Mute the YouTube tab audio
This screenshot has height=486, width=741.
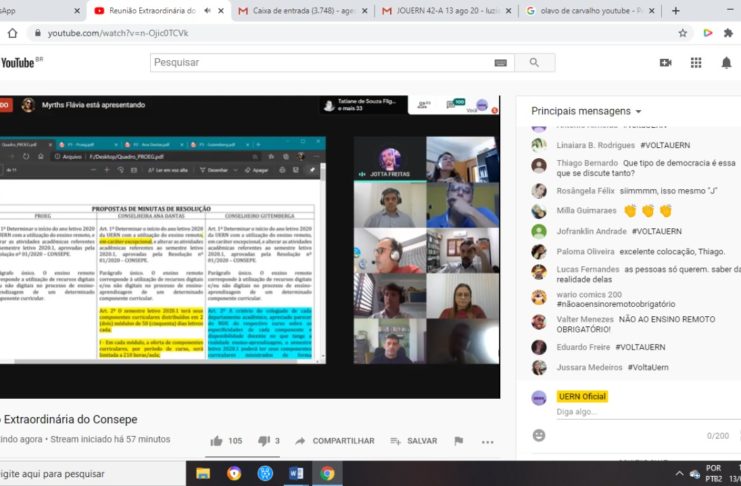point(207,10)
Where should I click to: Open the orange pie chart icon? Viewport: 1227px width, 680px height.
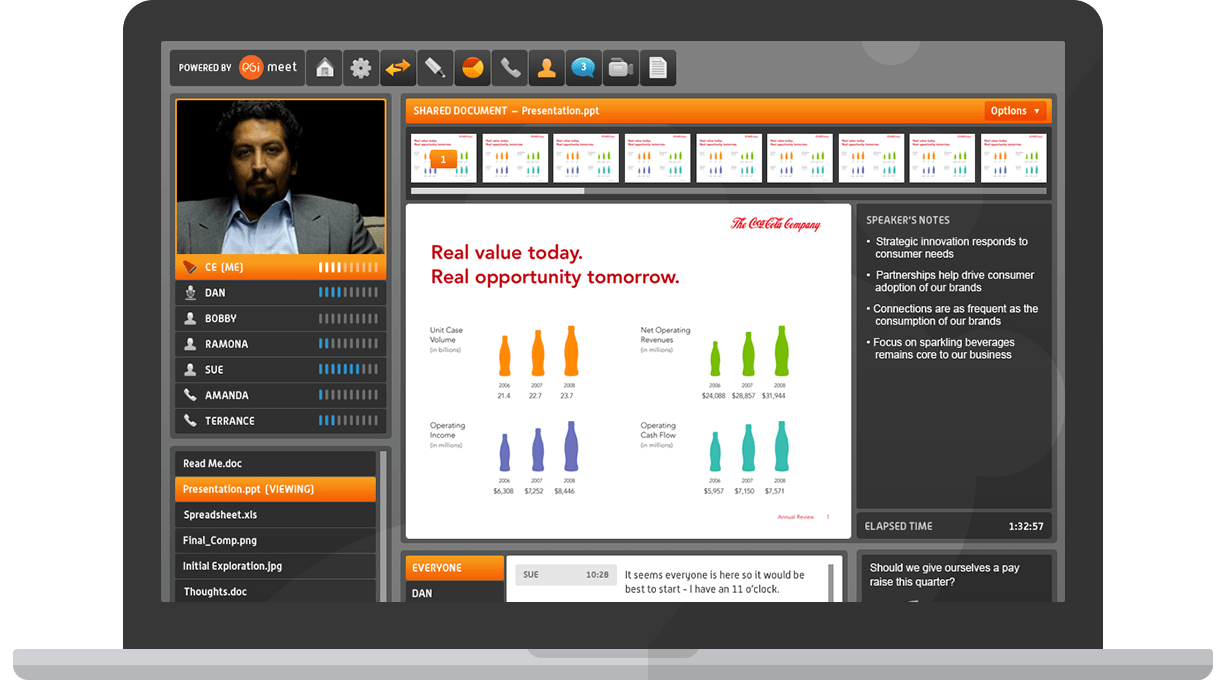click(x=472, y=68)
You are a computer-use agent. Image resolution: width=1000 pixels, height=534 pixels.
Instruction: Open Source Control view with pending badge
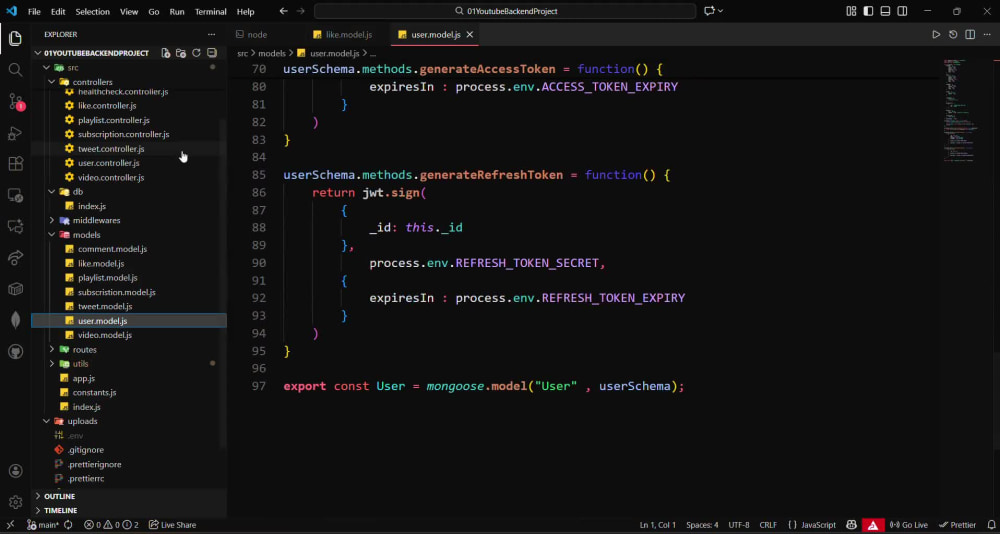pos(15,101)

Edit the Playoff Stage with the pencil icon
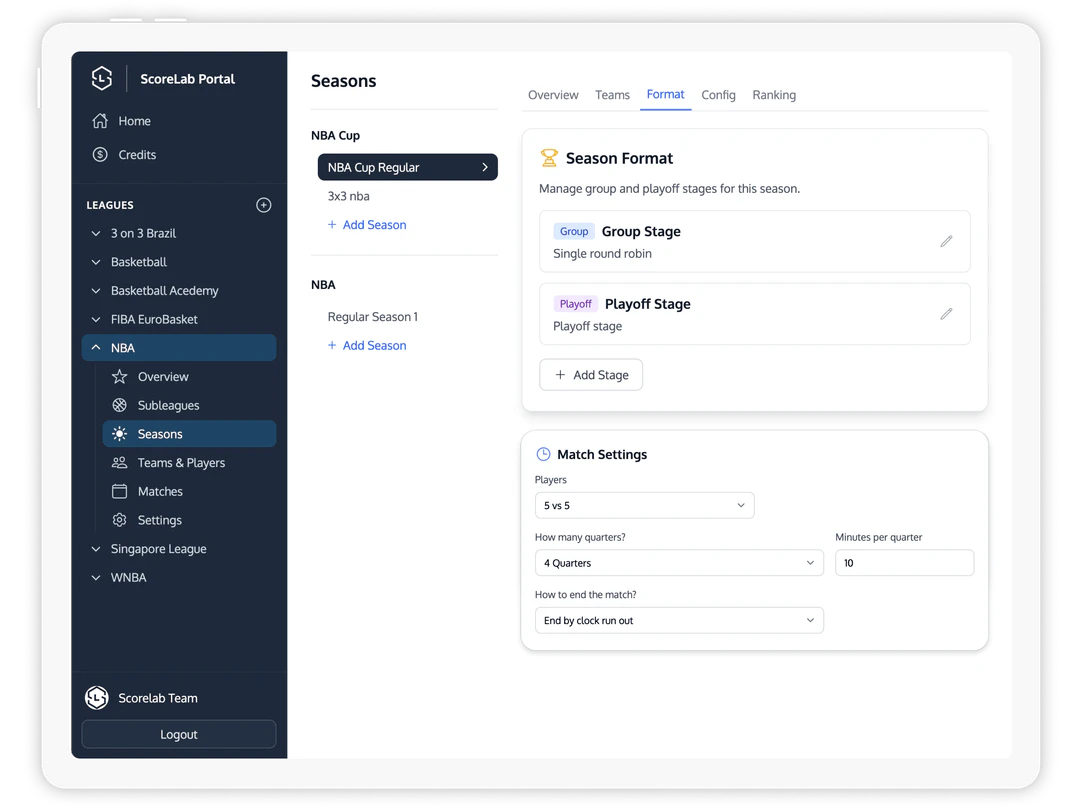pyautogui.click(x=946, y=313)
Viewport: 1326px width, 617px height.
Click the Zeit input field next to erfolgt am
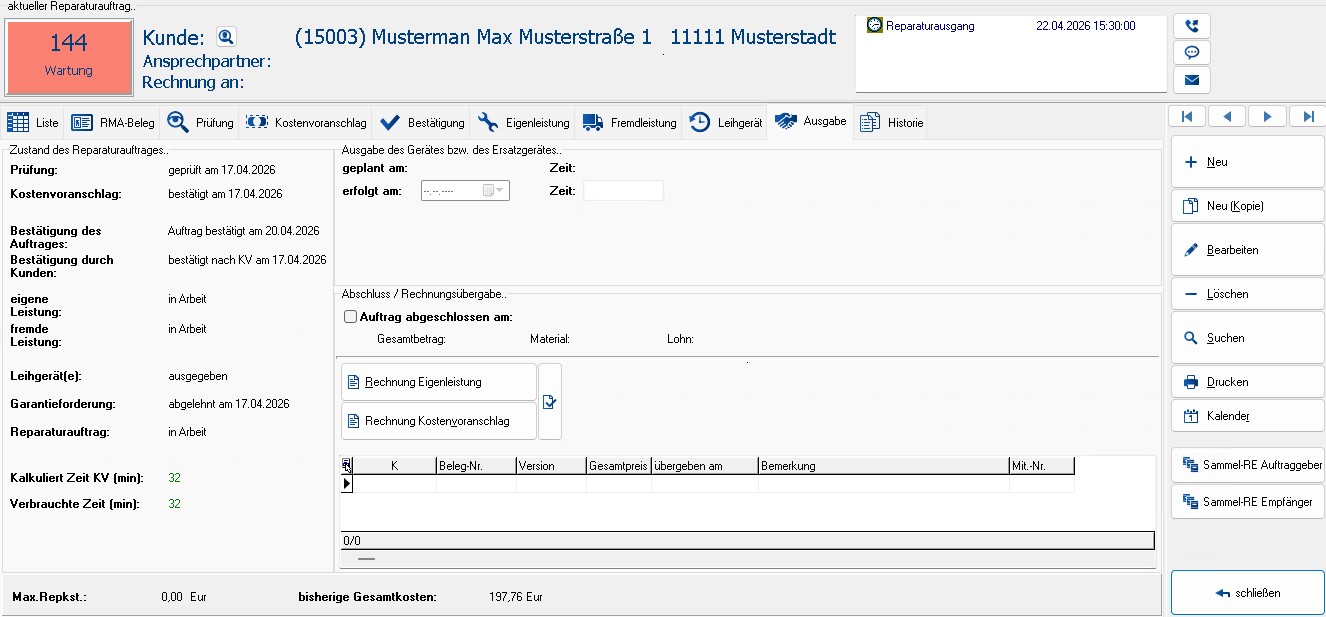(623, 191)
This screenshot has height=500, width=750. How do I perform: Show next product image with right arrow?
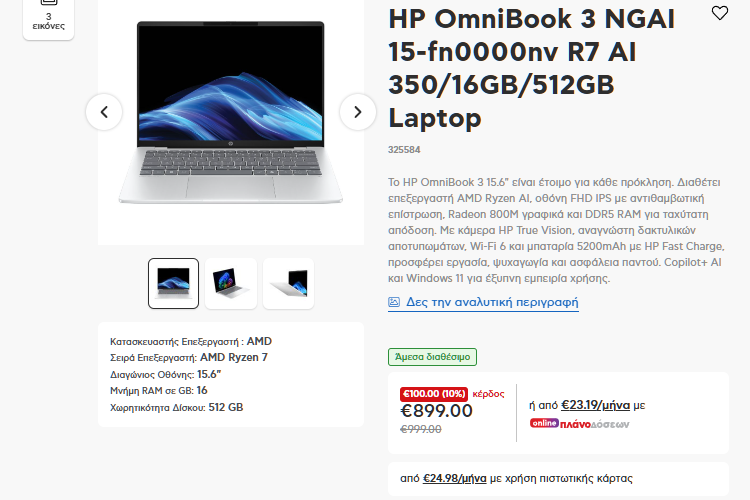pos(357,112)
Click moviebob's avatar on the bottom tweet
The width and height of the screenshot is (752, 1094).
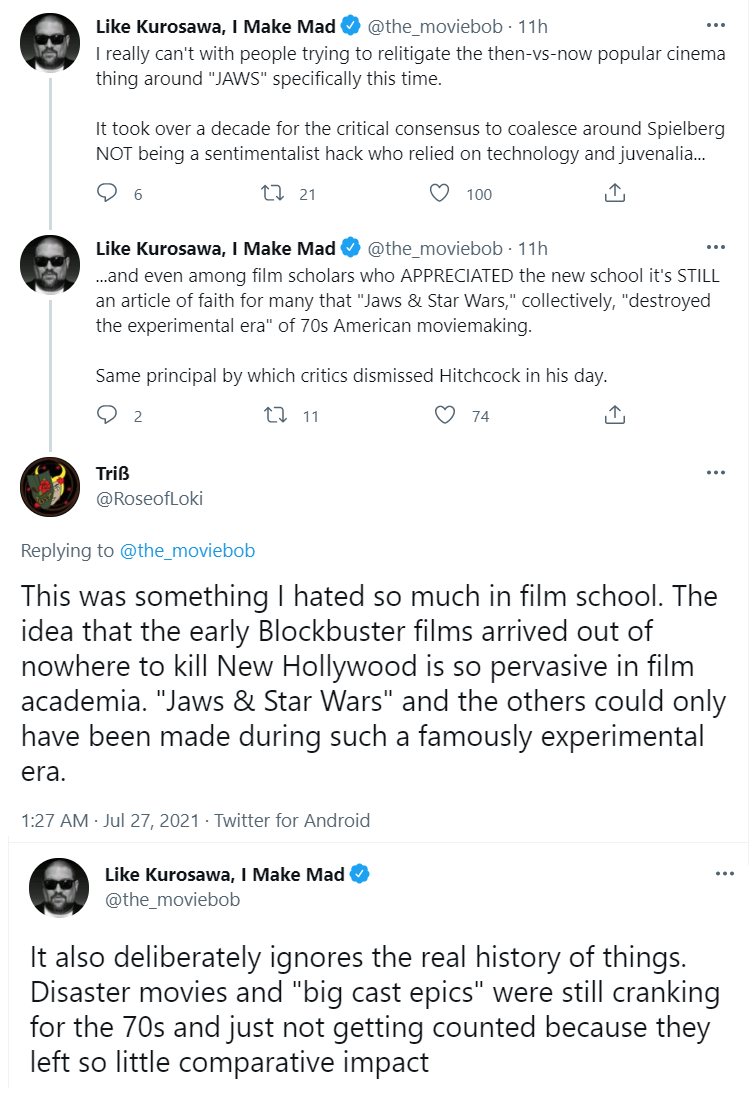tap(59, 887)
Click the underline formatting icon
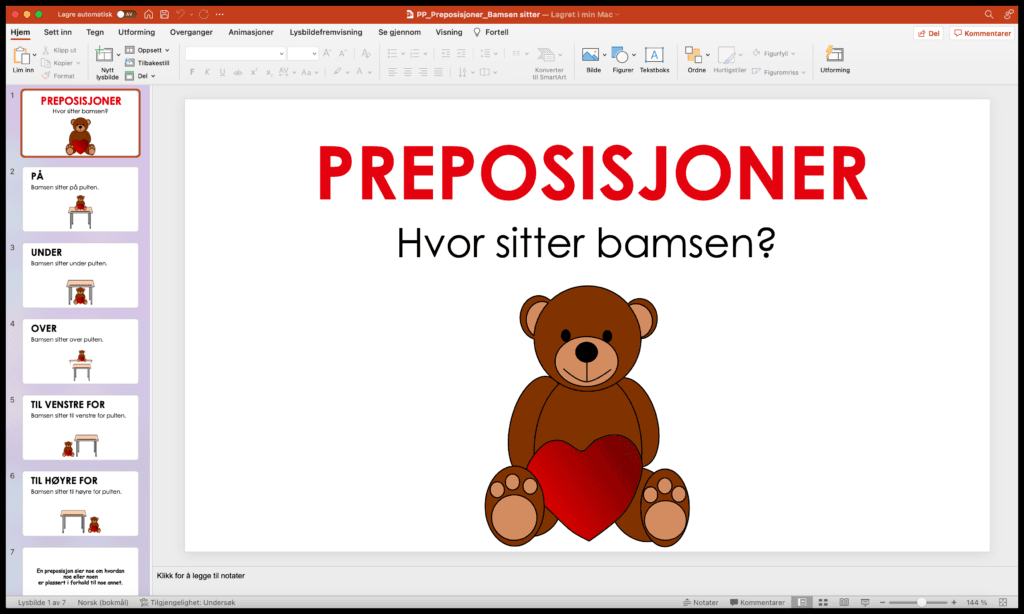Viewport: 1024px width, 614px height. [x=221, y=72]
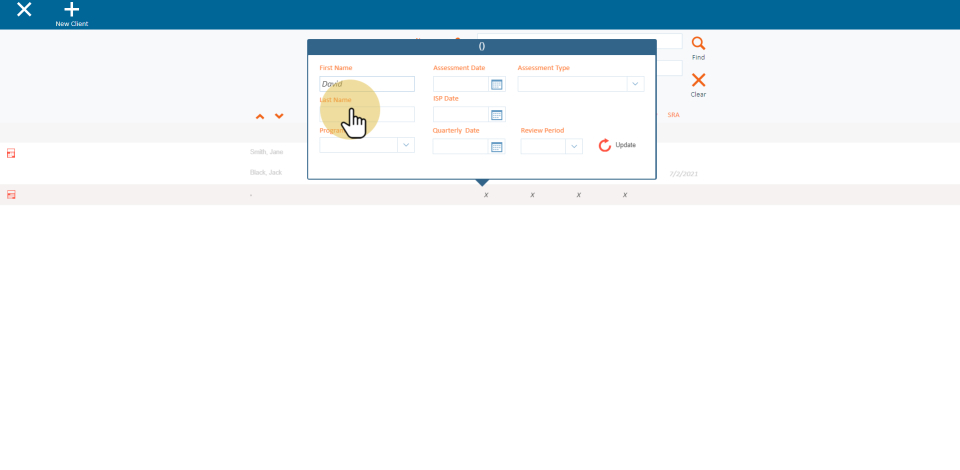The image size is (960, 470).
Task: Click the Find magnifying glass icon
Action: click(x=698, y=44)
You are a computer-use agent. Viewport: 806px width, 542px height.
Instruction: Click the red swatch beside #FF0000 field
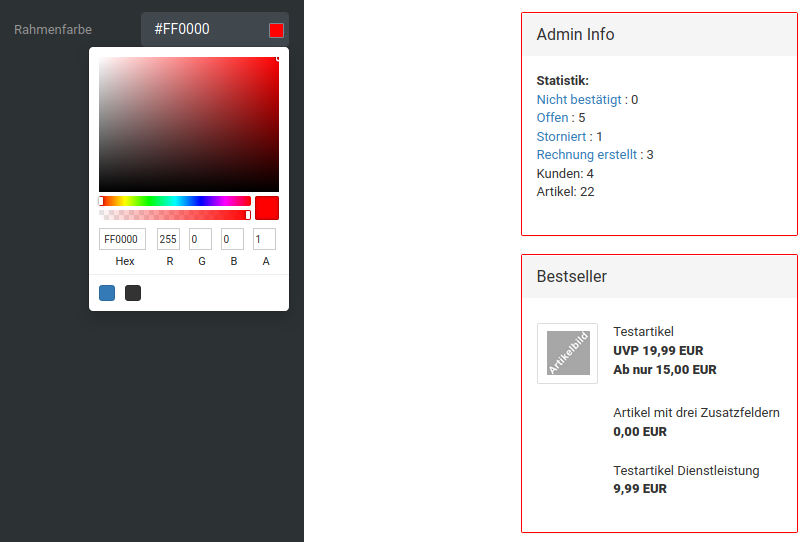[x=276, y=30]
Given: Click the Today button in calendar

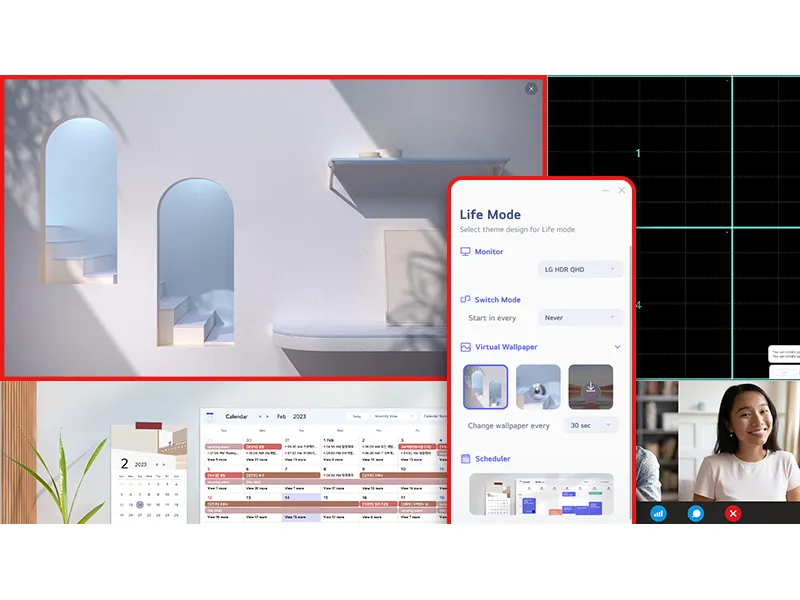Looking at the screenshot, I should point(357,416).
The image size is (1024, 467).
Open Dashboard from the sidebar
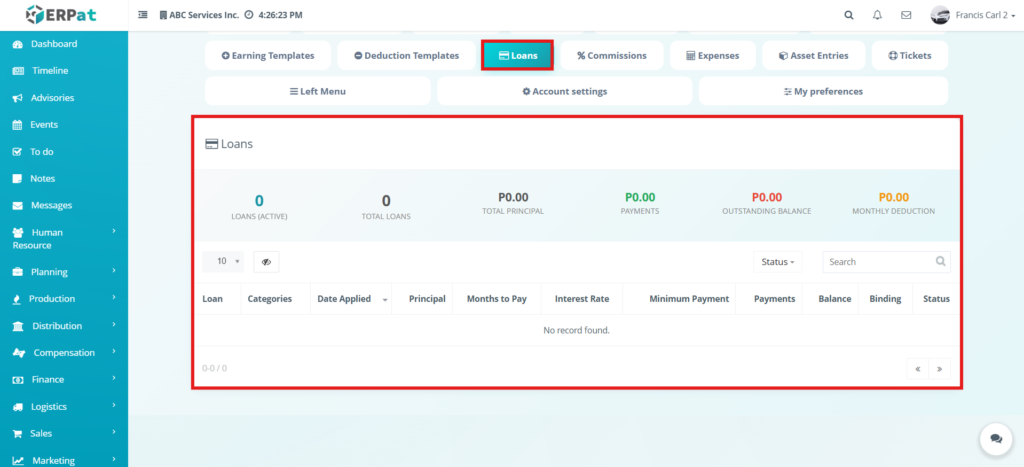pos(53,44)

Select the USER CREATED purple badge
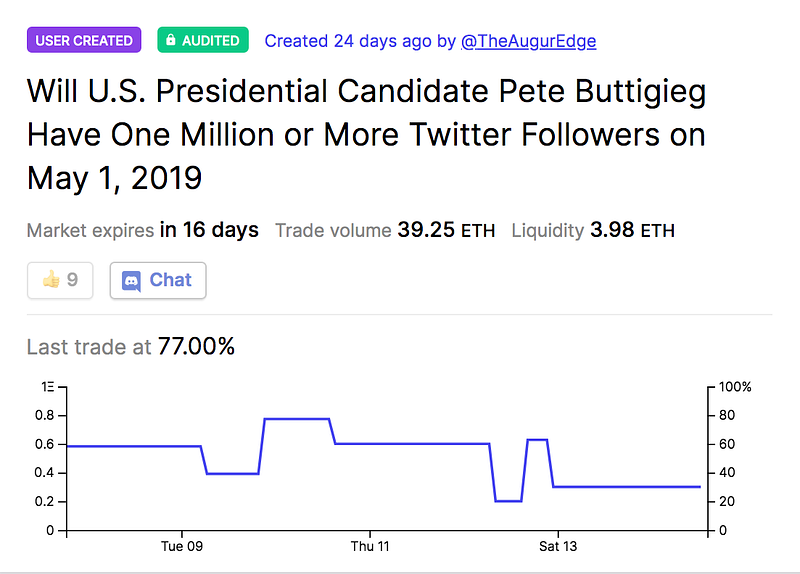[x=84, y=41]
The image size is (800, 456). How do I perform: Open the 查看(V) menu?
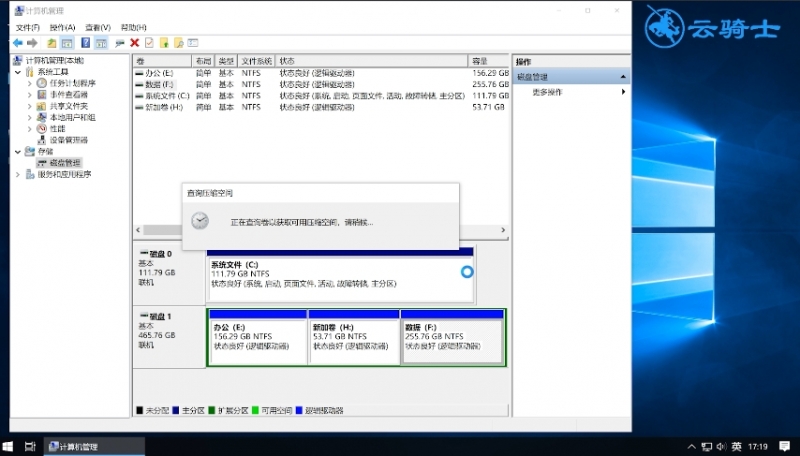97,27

= = = = = = =

■ Action item: Where a record above contains a picture, leave the picture out and transcribe everything else exactly.

■ Output of the exercise:
Mute the YouTube tab audio
This screenshot has height=486, width=741.
point(207,10)
Where should I click to: Open the orange pie chart icon? Viewport: 1227px width, 680px height.
click(x=472, y=68)
You are a computer-use agent. Image resolution: width=1000 pixels, height=534 pixels.
Instruction: Open Source Control view with pending badge
pos(15,101)

Edit the Playoff Stage with the pencil icon
pyautogui.click(x=946, y=313)
Viewport: 1326px width, 617px height.
Click the Zeit input field next to erfolgt am
(623, 191)
This screenshot has height=500, width=750. How do I perform: Show next product image with right arrow?
pos(357,112)
Click moviebob's avatar on the bottom tweet
The width and height of the screenshot is (752, 1094).
tap(59, 887)
Click the underline formatting icon
Viewport: 1024px width, 614px height. [x=221, y=72]
The image size is (960, 470).
Task: Click the Find magnifying glass icon
Action: click(x=698, y=44)
You are a computer-use agent. Viewport: 806px width, 542px height.
Instruction: Click the red swatch beside #FF0000 field
[x=276, y=30]
Given: Click the Today button in calendar

Looking at the screenshot, I should point(357,416).
The image size is (1024, 467).
Open Dashboard from the sidebar
pos(53,44)

Select the USER CREATED purple badge
[x=84, y=41]
The image size is (800, 456). How do I perform: Open the 查看(V) menu?
97,27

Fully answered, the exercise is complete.